## WHAT YOU WILL DO
Go through the records and copy each line where the word "cell" occurs.

## DATA RECORDS
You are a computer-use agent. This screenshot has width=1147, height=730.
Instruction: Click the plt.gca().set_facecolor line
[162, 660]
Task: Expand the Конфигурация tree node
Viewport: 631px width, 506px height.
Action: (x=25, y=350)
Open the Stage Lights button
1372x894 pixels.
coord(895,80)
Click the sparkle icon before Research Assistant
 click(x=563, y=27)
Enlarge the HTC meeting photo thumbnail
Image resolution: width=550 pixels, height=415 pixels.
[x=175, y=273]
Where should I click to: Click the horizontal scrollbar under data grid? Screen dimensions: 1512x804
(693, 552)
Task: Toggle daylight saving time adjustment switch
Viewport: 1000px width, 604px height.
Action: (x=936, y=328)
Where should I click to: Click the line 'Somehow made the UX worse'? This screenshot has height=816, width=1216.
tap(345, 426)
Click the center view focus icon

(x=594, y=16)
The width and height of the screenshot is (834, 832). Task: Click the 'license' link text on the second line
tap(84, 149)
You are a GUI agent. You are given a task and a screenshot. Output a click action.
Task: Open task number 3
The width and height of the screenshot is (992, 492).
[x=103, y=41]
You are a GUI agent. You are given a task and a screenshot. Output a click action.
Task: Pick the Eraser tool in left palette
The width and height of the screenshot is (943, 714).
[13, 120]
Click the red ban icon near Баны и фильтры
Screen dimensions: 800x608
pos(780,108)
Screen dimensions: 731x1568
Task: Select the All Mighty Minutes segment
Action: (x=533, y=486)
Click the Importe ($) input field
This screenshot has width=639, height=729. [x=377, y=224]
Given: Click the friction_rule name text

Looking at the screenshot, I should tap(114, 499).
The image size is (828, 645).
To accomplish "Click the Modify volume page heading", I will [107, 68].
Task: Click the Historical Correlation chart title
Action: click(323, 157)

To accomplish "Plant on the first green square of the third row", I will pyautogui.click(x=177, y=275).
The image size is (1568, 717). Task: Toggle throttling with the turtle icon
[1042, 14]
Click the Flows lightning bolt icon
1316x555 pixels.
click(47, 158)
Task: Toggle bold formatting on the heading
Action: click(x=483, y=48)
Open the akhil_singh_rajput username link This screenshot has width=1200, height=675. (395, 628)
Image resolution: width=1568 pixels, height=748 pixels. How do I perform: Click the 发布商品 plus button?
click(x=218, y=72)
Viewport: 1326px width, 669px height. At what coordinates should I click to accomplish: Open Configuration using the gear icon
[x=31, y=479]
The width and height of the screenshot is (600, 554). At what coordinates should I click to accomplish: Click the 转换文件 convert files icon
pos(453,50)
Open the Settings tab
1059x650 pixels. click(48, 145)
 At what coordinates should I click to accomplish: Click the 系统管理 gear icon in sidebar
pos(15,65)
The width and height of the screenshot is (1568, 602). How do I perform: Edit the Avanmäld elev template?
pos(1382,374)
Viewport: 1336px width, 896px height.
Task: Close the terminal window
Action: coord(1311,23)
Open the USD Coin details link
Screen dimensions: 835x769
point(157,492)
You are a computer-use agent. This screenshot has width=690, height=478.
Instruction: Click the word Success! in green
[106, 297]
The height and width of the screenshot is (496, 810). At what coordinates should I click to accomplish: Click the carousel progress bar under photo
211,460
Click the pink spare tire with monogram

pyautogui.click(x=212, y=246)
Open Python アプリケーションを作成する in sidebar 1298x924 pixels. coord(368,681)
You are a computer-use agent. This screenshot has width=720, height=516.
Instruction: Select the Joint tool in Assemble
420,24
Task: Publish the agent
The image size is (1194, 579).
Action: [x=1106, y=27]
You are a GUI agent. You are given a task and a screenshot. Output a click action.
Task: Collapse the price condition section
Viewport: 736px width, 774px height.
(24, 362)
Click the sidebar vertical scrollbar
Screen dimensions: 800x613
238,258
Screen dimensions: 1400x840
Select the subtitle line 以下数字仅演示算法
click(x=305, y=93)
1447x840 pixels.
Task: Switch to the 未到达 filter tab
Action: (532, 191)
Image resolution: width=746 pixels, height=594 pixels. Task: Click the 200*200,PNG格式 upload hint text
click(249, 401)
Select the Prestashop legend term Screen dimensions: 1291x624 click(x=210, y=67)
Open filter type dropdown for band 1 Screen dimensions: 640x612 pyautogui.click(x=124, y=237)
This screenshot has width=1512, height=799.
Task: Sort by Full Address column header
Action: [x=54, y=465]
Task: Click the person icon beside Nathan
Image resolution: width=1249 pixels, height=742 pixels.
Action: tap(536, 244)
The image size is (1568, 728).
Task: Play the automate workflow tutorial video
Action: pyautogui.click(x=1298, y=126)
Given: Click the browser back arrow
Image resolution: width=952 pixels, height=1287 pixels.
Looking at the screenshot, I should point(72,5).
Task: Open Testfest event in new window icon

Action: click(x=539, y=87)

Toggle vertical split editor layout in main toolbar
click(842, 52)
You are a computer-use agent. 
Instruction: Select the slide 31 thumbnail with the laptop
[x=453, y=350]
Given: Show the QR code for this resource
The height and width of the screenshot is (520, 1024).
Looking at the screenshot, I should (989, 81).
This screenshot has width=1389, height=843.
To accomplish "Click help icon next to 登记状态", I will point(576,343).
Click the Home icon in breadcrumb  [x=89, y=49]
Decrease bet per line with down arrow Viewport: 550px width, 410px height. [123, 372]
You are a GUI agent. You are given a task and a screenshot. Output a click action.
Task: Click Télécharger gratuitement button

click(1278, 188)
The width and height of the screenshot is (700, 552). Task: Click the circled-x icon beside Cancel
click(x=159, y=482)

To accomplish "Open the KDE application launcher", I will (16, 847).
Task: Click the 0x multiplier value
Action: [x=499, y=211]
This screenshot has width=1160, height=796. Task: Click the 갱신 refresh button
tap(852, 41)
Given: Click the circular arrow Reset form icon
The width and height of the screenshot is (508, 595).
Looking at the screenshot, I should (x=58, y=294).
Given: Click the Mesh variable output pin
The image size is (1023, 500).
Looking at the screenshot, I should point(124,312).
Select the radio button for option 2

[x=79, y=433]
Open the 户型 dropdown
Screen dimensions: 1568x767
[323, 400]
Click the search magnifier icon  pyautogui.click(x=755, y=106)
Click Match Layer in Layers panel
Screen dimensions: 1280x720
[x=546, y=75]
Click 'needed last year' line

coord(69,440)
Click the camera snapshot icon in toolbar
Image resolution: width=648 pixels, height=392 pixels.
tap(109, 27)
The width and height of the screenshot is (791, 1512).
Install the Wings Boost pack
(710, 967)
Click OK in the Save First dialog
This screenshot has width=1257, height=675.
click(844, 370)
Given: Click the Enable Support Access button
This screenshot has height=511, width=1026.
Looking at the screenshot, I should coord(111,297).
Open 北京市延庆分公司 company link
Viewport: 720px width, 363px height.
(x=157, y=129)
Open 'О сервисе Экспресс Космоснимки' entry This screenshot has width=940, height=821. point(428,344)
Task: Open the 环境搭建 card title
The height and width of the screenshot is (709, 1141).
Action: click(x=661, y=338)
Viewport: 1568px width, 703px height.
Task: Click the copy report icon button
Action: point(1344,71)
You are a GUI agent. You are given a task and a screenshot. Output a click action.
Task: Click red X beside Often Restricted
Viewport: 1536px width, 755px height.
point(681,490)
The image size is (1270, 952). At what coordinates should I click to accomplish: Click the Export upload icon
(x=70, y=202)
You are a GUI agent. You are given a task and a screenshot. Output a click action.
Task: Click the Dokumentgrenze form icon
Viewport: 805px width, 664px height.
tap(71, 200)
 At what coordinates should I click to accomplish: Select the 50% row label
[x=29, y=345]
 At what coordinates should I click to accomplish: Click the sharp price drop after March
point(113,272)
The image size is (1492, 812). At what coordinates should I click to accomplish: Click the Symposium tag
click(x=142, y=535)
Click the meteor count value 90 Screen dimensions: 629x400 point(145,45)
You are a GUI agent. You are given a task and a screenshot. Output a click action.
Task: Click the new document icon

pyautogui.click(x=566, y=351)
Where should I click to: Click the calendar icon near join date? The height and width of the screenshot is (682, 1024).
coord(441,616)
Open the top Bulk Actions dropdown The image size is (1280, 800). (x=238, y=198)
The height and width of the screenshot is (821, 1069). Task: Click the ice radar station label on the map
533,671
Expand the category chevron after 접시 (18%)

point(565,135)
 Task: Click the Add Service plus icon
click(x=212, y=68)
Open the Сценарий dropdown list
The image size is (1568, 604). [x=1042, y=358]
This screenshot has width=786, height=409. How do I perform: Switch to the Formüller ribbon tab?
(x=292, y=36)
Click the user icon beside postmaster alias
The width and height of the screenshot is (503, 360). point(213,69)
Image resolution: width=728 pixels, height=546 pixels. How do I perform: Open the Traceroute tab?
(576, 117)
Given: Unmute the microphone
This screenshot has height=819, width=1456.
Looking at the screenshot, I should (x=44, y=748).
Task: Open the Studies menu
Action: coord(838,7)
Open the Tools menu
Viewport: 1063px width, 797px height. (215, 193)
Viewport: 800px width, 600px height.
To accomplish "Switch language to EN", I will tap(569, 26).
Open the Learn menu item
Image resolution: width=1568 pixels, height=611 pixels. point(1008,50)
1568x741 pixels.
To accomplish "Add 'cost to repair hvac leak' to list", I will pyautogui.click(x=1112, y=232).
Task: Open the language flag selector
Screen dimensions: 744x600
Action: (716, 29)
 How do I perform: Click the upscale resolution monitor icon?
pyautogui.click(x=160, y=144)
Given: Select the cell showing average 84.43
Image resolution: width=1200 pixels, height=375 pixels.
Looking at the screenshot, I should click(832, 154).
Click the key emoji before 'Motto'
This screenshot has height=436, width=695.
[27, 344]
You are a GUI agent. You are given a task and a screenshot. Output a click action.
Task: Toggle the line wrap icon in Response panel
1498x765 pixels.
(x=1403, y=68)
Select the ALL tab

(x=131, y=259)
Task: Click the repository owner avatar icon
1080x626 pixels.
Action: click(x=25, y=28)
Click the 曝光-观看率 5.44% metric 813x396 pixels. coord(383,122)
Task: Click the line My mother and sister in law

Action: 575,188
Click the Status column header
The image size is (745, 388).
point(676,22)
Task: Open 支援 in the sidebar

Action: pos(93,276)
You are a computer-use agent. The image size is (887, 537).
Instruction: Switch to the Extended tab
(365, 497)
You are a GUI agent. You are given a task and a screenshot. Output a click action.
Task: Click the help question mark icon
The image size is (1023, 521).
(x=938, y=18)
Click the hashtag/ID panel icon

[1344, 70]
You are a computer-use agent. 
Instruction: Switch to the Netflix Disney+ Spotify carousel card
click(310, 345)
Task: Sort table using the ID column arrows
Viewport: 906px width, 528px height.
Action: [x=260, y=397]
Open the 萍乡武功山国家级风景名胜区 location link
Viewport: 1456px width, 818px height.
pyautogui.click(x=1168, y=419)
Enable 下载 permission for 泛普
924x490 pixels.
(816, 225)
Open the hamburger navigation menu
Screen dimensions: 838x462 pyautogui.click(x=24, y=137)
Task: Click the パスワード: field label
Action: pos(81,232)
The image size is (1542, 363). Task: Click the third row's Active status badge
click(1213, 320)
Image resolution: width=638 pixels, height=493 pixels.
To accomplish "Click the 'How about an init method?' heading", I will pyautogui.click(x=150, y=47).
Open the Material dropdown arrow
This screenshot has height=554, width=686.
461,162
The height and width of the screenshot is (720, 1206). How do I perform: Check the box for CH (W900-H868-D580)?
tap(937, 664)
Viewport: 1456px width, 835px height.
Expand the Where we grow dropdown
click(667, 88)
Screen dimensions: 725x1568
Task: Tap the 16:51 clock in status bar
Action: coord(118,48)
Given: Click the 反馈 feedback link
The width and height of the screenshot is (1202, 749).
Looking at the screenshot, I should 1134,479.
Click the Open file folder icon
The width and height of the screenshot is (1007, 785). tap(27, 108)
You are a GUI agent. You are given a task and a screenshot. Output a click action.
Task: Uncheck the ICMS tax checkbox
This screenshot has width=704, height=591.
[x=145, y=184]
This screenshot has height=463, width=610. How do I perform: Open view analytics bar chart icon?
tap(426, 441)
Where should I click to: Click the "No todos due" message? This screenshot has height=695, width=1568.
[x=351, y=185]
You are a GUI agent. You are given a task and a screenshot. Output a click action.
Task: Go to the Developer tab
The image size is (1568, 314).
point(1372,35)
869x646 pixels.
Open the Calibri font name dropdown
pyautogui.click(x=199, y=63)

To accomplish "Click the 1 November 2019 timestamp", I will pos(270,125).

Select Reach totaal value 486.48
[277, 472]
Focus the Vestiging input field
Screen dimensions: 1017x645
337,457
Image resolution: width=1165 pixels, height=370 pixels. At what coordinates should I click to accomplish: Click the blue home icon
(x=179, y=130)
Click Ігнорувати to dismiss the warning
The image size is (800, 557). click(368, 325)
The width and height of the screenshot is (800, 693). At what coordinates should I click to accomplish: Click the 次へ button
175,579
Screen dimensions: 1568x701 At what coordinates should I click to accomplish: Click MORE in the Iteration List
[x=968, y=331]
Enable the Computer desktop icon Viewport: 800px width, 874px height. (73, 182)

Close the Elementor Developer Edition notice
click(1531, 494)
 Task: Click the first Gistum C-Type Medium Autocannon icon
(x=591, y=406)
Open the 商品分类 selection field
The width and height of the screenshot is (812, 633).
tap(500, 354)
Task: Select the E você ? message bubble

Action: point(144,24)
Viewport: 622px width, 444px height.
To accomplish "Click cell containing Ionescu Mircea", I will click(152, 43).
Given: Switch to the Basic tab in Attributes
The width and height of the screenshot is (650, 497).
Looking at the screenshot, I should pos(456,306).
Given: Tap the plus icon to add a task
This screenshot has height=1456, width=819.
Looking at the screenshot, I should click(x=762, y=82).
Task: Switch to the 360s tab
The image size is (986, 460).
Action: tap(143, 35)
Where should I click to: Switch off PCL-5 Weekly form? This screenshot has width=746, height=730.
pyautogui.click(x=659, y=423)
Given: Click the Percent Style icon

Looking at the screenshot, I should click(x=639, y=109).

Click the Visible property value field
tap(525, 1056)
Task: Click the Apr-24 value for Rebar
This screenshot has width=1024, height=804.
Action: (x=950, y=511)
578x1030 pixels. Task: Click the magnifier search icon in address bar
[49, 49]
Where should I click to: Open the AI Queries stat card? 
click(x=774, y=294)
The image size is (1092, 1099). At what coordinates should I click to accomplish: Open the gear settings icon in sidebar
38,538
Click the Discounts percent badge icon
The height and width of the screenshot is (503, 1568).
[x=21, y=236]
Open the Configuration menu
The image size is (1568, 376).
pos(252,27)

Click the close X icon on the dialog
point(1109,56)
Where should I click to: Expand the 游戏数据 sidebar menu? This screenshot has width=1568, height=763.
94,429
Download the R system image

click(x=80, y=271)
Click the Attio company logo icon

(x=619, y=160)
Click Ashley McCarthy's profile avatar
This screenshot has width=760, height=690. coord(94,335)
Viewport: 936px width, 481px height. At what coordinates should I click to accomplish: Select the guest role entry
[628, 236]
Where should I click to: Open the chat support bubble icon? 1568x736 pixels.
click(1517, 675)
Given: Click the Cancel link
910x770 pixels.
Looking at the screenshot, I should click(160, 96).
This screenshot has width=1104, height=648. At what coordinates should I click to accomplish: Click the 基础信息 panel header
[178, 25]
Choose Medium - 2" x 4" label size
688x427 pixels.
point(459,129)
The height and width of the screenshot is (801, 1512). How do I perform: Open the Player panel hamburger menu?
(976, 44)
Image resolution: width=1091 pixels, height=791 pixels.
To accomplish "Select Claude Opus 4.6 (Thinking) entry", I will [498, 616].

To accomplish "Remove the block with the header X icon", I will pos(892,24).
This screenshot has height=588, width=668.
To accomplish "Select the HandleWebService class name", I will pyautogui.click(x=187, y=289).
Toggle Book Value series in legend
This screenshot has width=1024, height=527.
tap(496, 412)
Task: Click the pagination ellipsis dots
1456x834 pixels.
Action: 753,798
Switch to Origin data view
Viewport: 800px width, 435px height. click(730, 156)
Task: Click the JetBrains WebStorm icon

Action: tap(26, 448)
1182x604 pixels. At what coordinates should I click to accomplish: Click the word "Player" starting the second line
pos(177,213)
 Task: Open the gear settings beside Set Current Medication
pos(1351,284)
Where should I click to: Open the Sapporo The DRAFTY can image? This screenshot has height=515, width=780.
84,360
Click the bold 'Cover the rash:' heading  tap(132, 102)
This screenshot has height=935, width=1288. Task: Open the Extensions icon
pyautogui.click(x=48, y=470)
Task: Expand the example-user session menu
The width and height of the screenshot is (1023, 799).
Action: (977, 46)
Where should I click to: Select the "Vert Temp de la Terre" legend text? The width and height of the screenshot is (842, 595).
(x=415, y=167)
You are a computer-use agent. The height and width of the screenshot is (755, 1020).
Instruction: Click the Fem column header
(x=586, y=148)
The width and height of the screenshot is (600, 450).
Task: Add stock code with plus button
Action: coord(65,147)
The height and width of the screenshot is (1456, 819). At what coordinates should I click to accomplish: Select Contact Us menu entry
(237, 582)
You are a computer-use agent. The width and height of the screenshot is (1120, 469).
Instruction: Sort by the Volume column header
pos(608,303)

## SOLUTION
Given: Select the cell showing average 84.43
To accomplish "Click cell containing Ionescu Mircea", I will click(152, 43).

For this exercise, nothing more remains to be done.